If you need more control you might want to look at plumbum where you can do:
from plumbum.cmd import rpm, grep, wc
chain = rpm["-qa", "--qf", r"%{NAME}-%{VERSION}-%{RELEASE}.%{ARCH} %{VENDOR}\n"] | grep["-v", "Red Hat"] | wc["-l"]
R = int(chain())
Although I would probably not invoke wc and get the whole output and count its length within python (easier to check that you got just the lines that you expected, piping through wc -l throws away all of the details)
Comments
I would recommend envoy primarily because the API is much more intuitive to use for 90% of the use cases.
r = envoy.run('ls ', data='data to pipe in', timeout=2)
print r.status_code # returns status code
print r.std_out # returns the output.
See the Envoy Github page for more details.
Comments
You can use stdin.
#!/usr/bin/python
import sys
s = sys.stdin.read()
print s
Then you will run a bash command like this
echo "Hello" | ./myscript.py
Output
Hello
Comments
You can replace shell pipeline using Popen:
from subprocess import PIPE,Popen
p1 = Popen(["rpm", "-qa", "--qf", '%{NAME}-%{VERSION}-%{RELEASE}.%{ARCH} %{VENDOR}\n'],stdout=PIPE)

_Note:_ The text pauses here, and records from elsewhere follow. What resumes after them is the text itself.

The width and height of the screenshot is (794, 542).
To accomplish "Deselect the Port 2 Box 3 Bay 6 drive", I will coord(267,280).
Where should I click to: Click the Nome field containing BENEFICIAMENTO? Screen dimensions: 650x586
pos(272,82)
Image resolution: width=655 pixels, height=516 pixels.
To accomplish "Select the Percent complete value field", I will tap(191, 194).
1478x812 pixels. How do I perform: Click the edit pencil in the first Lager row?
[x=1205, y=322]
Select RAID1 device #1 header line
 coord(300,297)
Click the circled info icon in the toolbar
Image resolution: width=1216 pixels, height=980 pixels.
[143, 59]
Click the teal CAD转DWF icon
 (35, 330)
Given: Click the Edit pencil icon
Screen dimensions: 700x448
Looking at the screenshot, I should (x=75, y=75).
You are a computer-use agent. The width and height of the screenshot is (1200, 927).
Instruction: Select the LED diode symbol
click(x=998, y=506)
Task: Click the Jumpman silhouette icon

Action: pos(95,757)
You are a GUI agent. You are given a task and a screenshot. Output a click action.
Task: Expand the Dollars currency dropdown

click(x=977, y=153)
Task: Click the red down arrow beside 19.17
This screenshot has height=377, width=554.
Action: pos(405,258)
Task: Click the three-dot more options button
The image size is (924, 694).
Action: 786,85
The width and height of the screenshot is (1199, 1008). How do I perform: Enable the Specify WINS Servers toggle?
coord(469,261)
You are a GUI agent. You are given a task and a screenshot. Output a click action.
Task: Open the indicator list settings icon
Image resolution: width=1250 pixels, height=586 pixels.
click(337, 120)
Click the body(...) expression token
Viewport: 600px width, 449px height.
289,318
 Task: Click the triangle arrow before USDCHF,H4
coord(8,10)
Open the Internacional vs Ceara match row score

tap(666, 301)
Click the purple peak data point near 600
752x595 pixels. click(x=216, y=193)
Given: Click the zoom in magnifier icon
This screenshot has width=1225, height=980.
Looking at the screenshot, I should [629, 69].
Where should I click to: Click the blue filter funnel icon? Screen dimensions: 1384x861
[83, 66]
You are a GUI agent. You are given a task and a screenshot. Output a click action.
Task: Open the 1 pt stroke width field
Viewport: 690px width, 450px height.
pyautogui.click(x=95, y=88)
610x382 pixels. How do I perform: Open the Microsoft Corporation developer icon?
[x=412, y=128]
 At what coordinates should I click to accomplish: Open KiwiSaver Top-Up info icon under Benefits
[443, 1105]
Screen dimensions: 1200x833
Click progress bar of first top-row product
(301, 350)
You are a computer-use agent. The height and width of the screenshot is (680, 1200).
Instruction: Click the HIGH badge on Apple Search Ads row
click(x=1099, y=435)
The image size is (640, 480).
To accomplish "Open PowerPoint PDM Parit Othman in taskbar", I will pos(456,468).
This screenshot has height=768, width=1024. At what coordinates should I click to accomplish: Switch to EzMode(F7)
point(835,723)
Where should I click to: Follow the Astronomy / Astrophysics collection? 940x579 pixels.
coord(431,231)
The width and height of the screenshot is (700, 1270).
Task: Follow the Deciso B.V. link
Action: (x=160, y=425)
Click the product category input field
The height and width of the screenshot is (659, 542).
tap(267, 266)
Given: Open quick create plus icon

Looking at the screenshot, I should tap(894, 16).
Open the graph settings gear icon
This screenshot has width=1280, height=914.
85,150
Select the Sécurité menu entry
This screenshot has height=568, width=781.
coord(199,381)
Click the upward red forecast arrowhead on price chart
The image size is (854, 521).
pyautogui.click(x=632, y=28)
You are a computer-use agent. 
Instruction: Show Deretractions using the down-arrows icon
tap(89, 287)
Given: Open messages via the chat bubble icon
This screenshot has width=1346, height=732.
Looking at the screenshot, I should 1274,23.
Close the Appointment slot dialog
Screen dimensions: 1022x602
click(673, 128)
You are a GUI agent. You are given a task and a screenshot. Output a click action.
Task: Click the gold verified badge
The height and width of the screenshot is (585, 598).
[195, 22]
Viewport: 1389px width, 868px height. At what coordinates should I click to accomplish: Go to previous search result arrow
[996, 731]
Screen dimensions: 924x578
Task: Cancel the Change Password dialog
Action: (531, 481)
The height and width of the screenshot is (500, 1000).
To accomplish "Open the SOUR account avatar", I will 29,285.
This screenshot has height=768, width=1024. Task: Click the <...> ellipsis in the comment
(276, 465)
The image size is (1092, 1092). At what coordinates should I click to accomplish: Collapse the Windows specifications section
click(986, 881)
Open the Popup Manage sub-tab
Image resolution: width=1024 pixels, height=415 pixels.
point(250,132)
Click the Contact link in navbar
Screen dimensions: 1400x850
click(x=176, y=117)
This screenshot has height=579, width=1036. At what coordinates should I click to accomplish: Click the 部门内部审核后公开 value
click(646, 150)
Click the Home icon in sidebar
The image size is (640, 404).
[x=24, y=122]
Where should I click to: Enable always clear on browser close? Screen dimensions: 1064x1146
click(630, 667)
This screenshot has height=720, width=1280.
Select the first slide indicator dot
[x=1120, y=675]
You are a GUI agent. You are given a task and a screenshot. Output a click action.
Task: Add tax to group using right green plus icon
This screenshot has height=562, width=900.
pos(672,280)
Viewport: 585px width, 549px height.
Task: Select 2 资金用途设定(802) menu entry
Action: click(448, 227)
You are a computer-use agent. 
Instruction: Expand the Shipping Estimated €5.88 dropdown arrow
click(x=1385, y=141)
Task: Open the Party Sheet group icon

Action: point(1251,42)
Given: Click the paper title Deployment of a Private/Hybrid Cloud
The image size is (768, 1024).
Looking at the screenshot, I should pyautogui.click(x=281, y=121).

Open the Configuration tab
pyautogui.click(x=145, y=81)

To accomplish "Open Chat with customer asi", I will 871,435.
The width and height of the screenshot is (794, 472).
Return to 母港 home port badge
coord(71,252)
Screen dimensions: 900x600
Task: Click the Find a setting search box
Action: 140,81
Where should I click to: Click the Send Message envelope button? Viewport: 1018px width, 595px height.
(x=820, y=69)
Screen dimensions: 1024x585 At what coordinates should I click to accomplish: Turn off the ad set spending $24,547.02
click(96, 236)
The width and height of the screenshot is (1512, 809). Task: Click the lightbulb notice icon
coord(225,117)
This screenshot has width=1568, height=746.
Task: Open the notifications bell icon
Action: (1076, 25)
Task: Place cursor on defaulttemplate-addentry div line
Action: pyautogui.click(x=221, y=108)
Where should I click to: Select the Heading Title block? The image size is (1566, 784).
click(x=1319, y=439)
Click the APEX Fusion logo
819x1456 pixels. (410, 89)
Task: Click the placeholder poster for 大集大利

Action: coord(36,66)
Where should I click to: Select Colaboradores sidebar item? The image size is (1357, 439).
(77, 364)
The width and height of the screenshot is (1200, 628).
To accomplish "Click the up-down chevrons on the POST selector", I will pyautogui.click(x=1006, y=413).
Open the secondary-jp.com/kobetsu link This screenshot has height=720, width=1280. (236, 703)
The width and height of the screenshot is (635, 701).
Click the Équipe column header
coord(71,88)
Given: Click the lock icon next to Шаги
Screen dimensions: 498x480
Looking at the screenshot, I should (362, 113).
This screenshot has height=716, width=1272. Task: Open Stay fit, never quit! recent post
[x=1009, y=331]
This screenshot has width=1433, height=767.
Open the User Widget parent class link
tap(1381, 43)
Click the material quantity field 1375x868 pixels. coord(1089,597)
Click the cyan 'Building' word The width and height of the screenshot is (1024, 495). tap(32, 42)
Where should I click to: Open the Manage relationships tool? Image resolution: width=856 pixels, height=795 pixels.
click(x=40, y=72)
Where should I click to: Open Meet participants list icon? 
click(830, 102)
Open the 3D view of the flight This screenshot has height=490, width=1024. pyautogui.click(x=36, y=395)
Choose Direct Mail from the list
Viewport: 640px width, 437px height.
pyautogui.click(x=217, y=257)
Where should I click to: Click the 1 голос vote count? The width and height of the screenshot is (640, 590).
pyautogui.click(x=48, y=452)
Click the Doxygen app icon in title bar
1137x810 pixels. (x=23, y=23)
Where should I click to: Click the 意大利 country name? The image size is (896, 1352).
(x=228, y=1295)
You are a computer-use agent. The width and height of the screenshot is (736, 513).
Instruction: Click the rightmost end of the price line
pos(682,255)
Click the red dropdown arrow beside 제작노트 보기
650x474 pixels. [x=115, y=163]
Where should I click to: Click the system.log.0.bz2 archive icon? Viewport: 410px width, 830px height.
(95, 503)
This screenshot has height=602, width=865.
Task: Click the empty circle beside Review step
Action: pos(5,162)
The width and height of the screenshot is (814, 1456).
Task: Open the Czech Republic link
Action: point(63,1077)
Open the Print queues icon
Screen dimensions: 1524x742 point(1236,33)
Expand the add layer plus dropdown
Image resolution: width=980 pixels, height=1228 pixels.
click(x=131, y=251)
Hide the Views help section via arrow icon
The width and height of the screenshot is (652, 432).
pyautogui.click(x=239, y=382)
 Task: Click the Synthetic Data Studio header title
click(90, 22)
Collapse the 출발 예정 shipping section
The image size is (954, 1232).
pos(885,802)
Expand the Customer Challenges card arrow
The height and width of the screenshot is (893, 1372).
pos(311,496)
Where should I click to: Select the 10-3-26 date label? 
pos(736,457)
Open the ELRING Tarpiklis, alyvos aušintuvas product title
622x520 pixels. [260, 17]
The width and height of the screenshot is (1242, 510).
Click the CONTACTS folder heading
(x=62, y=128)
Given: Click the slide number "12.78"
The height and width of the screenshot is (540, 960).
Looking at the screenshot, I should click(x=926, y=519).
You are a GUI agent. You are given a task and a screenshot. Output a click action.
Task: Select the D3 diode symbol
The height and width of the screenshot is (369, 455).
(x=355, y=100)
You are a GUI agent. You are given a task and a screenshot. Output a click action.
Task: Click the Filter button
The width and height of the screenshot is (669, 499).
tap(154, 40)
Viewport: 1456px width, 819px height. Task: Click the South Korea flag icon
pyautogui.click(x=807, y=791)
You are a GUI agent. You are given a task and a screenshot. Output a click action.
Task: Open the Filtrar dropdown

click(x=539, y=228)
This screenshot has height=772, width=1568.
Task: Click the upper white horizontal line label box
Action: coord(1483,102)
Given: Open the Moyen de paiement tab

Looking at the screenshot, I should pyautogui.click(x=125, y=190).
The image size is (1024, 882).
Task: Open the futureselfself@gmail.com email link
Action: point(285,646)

p2 = Popen(["grep", "-v", 'Red Hat'],stdin=p1.stdout,stdout=PIPE)
p1.stdout.close()
p3 = Popen(["wc", "-l"],stdin=p2.stdout,stdout=PIPE)
p2.stdout.close()
out,err = p3.communicate()
If you just want to check if grep returned any matches then forget the wc - l and just check what grep returns:
p1 = Popen(["rpm", "-qa", "--qf", '%{NAME}-%{VERSION}-%{RELEASE}.%{ARCH} %{VENDOR}\n'],stdout=PIPE)
p2 = Popen(["grep", "-v", 'Red Hat'],stdin=p1.stdout,stdout=PIPE)
p1.stdout.close()
out,err = p2.communicate()
if out:
...
Or just use check_output to run the rpm command and check the string for "Red Hat":
out = check_output(["rpm", "-qa", "--qf", '%{NAME}-%{VERSION}-%{RELEASE}.%{ARCH} %{VENDOR}\n'])
if "Red Hat" not in out:
....
Which is the same as inverting the search with grep -v then checking if there are any matches with wc.